Material and Methods: A total of 84 children aged between 5-15 years were included in the study. The children were randomly selected among the patients who came to the clinic. Oral disorders and oral hygiene were evaluated with the oral examination. Examination of the children was carried out by two calibrated pediatric dentists. Plaque index, dmf-t index (decay-missed-filled primary tooth) and DMF-T index (decay-missed-filled permanent tooth) scores were evaluated by clinical examination. Plaque index was evaluated using Sillness & Loe plaque index. In addition, a questionnaire was performed about children’s age, tooth brushing habits, sweet consumption, dentist visit and dental treatment experience. Statistical analysis was conducted with Mann Whitney-U test, Chi-Square test, Independent t-test and Correlation test.

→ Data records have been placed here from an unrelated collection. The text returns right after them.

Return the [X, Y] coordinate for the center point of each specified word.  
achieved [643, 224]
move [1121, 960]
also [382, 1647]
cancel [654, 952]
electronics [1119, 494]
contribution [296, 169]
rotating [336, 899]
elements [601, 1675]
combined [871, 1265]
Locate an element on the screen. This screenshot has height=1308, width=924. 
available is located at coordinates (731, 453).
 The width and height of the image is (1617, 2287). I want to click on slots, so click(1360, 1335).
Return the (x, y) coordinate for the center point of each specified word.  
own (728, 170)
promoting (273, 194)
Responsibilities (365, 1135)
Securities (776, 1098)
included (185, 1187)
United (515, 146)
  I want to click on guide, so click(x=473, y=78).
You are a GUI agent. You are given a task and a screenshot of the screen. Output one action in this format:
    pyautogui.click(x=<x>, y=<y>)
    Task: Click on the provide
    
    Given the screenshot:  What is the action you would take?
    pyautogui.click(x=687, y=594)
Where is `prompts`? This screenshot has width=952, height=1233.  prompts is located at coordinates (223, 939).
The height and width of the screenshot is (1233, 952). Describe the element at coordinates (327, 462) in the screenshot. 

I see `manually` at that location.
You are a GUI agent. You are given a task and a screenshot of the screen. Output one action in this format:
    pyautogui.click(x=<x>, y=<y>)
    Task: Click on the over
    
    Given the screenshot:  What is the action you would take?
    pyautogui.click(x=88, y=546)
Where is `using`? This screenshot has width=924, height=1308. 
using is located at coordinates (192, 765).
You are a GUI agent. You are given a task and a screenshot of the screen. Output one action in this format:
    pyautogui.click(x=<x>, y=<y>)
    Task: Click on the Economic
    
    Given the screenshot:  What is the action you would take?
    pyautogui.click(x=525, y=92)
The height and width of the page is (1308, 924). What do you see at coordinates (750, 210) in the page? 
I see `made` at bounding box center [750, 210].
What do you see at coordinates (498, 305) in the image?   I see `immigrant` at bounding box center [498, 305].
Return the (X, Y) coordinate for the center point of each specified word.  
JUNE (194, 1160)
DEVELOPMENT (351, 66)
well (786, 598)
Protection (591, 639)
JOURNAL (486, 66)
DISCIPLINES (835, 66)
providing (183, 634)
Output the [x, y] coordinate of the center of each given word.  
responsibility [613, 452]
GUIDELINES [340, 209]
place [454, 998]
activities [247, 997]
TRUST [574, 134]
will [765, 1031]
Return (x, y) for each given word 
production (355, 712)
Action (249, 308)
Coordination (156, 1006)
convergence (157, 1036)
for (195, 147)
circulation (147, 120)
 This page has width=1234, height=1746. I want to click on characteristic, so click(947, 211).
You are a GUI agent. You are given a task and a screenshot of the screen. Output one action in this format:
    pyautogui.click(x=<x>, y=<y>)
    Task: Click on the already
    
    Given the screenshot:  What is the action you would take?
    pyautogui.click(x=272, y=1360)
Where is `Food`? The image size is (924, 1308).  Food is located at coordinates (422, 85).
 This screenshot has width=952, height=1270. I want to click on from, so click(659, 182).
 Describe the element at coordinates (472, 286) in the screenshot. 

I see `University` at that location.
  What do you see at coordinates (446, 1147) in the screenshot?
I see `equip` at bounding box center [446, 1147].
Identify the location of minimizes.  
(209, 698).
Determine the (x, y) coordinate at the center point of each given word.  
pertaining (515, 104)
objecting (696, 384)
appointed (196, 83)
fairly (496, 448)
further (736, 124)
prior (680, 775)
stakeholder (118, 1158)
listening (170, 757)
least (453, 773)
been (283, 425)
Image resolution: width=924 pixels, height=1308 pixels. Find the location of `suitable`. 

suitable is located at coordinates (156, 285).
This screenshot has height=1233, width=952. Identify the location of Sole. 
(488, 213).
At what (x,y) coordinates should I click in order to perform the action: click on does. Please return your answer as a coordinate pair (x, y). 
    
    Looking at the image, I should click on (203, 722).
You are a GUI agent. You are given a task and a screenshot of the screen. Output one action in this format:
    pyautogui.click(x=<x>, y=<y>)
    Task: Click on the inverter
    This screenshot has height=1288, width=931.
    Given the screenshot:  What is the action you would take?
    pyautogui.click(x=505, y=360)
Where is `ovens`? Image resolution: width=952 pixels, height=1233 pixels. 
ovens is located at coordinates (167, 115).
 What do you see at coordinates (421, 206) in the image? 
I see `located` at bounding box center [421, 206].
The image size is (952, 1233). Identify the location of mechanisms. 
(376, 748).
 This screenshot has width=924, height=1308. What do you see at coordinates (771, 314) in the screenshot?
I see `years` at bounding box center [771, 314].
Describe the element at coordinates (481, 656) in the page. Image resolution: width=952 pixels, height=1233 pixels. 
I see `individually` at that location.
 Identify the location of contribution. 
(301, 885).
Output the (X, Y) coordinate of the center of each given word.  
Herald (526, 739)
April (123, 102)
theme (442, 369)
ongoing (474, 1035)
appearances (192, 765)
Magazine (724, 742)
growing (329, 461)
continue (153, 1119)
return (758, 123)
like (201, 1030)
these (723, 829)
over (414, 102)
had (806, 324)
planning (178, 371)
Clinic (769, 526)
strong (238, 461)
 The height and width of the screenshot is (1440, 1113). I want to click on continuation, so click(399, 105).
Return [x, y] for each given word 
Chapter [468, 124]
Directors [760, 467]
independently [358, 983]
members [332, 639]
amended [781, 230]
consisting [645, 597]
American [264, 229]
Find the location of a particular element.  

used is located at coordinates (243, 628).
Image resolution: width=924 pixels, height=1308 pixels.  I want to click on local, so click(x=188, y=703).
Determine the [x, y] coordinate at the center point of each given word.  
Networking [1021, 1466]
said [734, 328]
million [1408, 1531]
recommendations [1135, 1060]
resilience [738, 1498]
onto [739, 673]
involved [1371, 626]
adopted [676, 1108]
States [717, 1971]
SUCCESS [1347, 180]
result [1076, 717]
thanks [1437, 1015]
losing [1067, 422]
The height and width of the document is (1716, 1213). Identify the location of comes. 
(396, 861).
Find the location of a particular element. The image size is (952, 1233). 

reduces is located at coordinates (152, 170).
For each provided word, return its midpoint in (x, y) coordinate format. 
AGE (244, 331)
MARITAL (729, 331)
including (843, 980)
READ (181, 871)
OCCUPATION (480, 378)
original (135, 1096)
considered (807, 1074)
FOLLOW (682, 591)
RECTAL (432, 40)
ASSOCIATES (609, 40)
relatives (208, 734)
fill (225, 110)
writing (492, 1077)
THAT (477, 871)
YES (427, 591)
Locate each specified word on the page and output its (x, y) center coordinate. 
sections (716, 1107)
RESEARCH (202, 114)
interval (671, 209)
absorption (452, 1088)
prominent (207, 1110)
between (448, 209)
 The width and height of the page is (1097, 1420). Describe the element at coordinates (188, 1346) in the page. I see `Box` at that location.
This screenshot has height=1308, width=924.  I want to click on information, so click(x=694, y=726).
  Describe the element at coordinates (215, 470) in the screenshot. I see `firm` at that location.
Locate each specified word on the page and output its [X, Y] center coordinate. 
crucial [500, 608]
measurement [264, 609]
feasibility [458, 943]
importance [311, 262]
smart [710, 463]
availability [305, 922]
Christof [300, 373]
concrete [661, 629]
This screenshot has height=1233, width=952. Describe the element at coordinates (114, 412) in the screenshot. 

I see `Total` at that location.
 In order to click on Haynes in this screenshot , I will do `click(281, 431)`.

Results: When the survey data is examined, there was no significant difference between boy and girl patients regarding dmft, DMFT, frequency of tooth brushing, sweet consumption and plaque index scores (p>0,05). There was no relationship between frequency of sweet consumption and DMF-T, dmf-t and plaque index scores (p>0,05). No significant relationship was found between the frequency of tooth brushing and DMF-T and dmf-t scores (p>0,05). The examinations were revealed that there were no children with regular tooth brushing habits and the plaque index scores of children with irregular tooth brushing habit was lower than the children with no brushing habits (p<0,05). In addition, a positive correlation was also observed between age and plaque index and DMFT scores. However, a negative correlation was observed between age and dmft scores.
Conclusions: It is observed that there was a significant relationship between tooth brushing habits and plaque index values of children.